Extract:
* Begin *

# American wants to relocate



## kmeng1 (Feb 14, 2012)

Hey everyone,

I have just signed up for the forum. Come summer time I will be a college grad. My degree will be in the humanities. I was wondering if New Zealand's immigration policy was open to young college graduates or if they were preferable to older people with work experience. I have gone to the immigration section of the NZ website and have found useful information. I scored 100 points on the quick check point test they gave to test qualifications mainly because I will have a bachelors degree. Is it a prudent decision to move there ? I understand the people are friendly and the country is beautiful. I just would want to know if I have the opportunity to work.

Edit: Why is it showing a NZ flag? in the registration I only stated that I wanted to move to NZ. Is there a way to fix this?


----------



## topcat83 (Apr 16, 2009)

kmeng1 said:


> Hey everyone,
> 
> I have just signed up for the forum. Come summer time I will be a college grad. My degree will be in the humanities. I was wondering if New Zealand's immigration policy was open to young college graduates or if they were preferable to older people with work experience. I have gone to the immigration section of the NZ website and have found useful information. I scored 100 points on the quick check point test they gave to test qualifications mainly because I will have a bachelors degree. Is it a prudent decision to move there ? I understand the people are friendly and the country is beautiful. I just would want to know if I have the opportunity to work.
> 
> Edit: Why is it showing a NZ flag? in the registration I only stated that I wanted to move to NZ. Is there a way to fix this?


Hi there
I'm afraid that with 100 points it is very unlikely that your expression of interest would be selected. You will need some experience in an industry where we have a skill shortage in order to build up your points. 

And you have a NZ flag because that's where you said you were interested in emigrating to! You can change it if you go to your user control panel (see 'User CP' at the top of the forum)


----------

* End *

Set task A: In the records, recast the lines from the one that contains "Screen dimensions: 1251x756" through the one that contains "pos(1219,451)" as a Markdown table with the columns Row and Line, leaving out blank lines.

Source records:

* Begin *

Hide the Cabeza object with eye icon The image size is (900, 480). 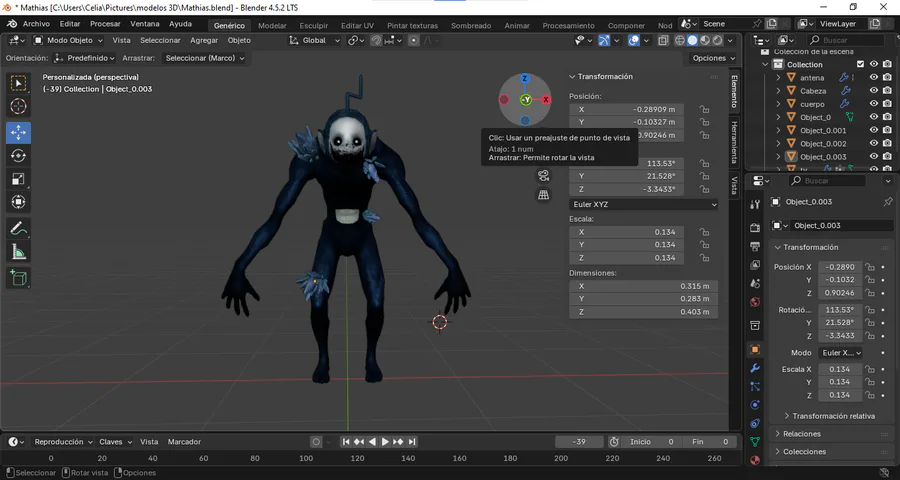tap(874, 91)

* End *
* Begin *

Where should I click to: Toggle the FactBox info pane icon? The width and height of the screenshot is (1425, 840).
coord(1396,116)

* End *
* Begin *

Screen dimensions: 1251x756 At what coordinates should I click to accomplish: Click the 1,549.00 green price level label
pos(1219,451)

* End *

Set task B: Reproduce the forum thread about moving to New Zealand word for word from "And you have" to "of the forum)".

Complete answer A:
| Row | Line |
|---|---|
| 1 | Screen dimensions: 1251x756 At what coordinates should I click to accomplish: Click the 1,549.00 green price level label |
| 2 | pos(1219,451) |

Complete answer B:
And you have a NZ flag because that's where you said you were interested in emigrating to! You can change it if you go to your user control panel (see 'User CP' at the top of the forum)